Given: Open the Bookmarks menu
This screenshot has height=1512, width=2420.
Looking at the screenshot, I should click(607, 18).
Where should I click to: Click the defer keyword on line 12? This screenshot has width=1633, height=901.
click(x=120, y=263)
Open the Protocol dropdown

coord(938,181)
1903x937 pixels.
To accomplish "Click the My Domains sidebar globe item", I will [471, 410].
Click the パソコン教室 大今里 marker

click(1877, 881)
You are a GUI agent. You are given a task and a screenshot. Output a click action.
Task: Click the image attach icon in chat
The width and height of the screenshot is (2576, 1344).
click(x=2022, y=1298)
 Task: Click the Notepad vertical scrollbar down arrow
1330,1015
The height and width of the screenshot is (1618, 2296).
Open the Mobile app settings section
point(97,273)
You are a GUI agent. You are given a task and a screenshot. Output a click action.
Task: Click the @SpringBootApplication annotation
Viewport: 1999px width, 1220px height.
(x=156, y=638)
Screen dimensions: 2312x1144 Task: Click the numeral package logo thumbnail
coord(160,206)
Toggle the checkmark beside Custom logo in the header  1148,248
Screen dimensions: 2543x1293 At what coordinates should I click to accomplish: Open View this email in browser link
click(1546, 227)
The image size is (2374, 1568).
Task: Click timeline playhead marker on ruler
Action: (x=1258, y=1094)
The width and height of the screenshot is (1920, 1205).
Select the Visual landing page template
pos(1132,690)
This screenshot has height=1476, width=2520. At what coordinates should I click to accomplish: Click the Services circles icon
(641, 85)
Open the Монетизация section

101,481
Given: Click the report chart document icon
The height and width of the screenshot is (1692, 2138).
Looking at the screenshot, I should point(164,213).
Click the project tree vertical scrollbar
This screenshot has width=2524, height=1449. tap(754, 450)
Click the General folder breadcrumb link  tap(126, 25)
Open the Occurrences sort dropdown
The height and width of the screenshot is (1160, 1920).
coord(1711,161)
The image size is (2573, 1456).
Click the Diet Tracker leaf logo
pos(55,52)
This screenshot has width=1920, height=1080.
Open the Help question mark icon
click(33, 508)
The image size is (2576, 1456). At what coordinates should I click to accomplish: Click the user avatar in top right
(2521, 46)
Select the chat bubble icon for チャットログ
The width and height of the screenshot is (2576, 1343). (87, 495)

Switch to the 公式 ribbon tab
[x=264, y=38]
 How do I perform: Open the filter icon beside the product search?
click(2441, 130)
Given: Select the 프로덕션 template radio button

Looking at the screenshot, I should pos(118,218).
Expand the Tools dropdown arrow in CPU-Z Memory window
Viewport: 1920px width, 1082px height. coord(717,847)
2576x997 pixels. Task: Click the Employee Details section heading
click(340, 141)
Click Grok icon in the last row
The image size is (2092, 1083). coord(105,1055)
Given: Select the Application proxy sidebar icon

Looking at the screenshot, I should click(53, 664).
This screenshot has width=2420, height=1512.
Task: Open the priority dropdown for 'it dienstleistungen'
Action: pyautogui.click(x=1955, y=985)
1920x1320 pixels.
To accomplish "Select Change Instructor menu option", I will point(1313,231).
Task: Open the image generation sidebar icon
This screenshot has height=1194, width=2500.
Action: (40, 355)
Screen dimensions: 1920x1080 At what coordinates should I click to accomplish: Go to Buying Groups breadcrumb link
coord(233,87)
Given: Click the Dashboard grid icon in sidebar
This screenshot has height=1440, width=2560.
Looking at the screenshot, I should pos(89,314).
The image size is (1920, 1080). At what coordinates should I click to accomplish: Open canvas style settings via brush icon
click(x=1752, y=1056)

**Task prompt**
Using the material above, transcribe exactly the lines from the line with "The height and width of the screenshot is (1692, 2138)." to the line with "Click the General"; both count, and nothing else goes in.

**Answer space**
The height and width of the screenshot is (1692, 2138).
Looking at the screenshot, I should point(164,213).
Click the project tree vertical scrollbar
This screenshot has width=2524, height=1449. tap(754, 450)
Click the General folder breadcrumb link  tap(126, 25)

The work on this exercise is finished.